*Required work:* Begin your copy at the line holding "Viewport: 1154px width, 864px height." and end it at the last line of the listing. Keep every line exact and leave out the pictures.

*Extracted records:*
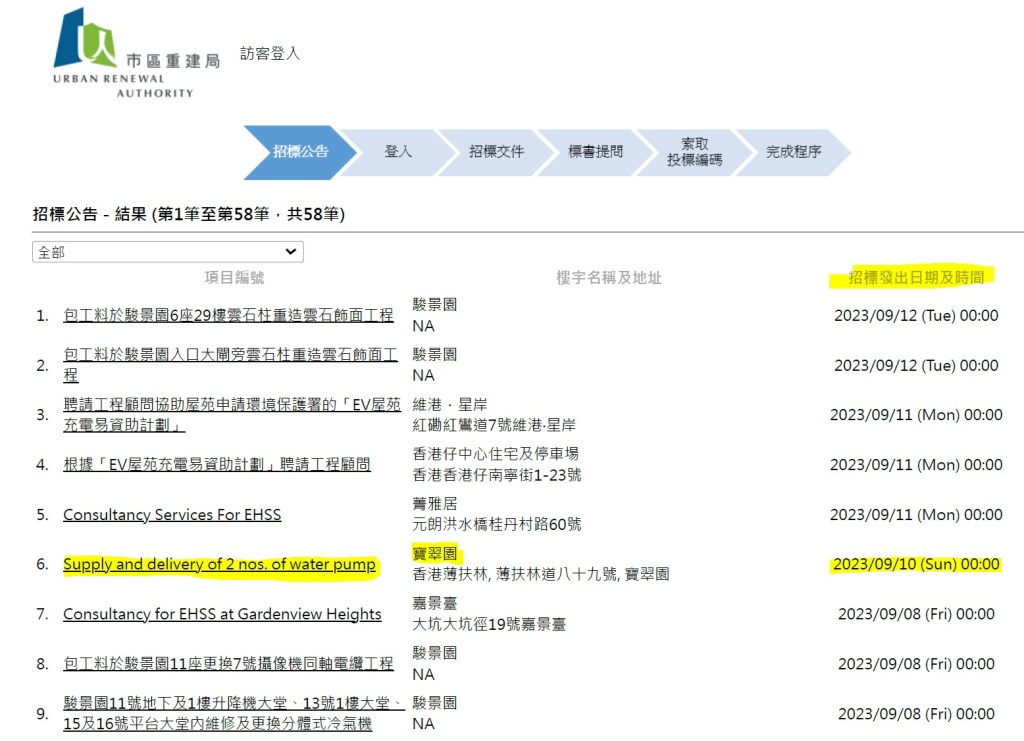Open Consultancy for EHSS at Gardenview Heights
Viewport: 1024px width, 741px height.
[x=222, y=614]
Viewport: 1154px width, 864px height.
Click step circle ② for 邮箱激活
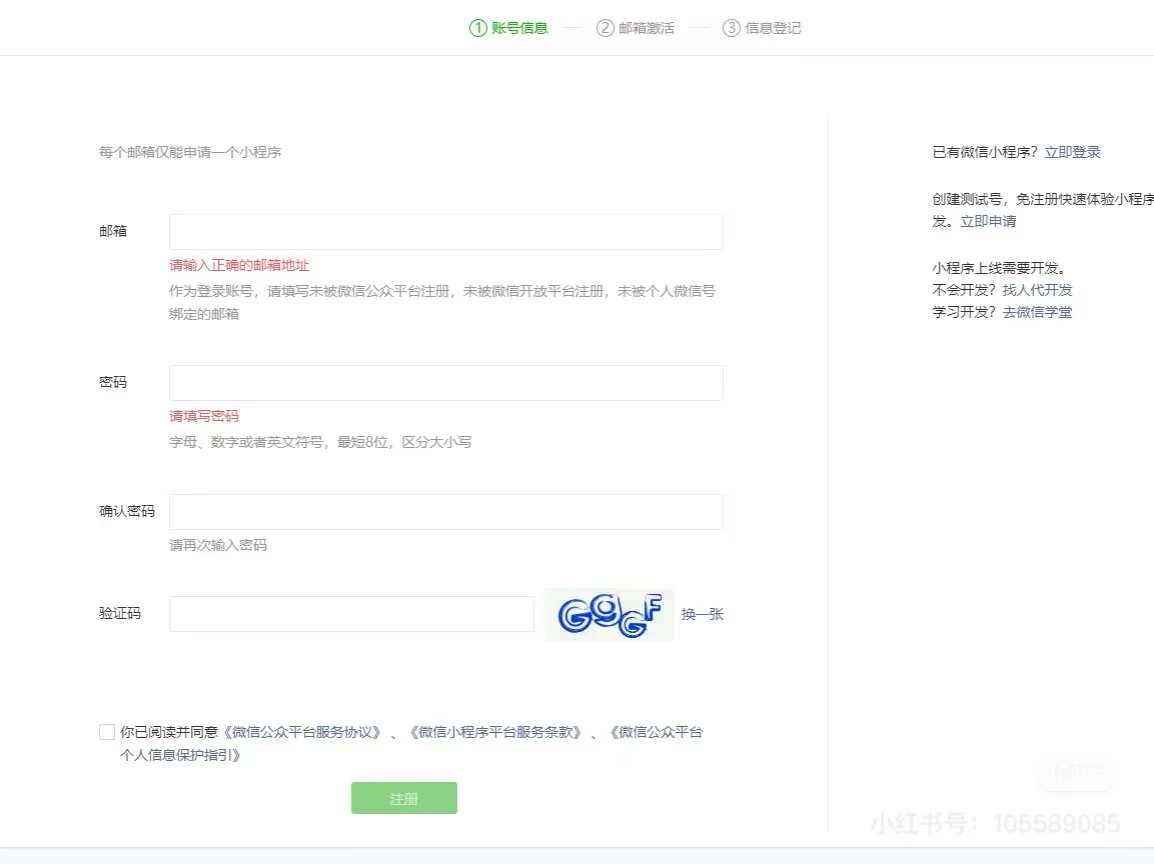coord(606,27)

*Expected answer:*
Viewport: 1154px width, 864px height.
Click step circle ② for 邮箱激活
coord(606,27)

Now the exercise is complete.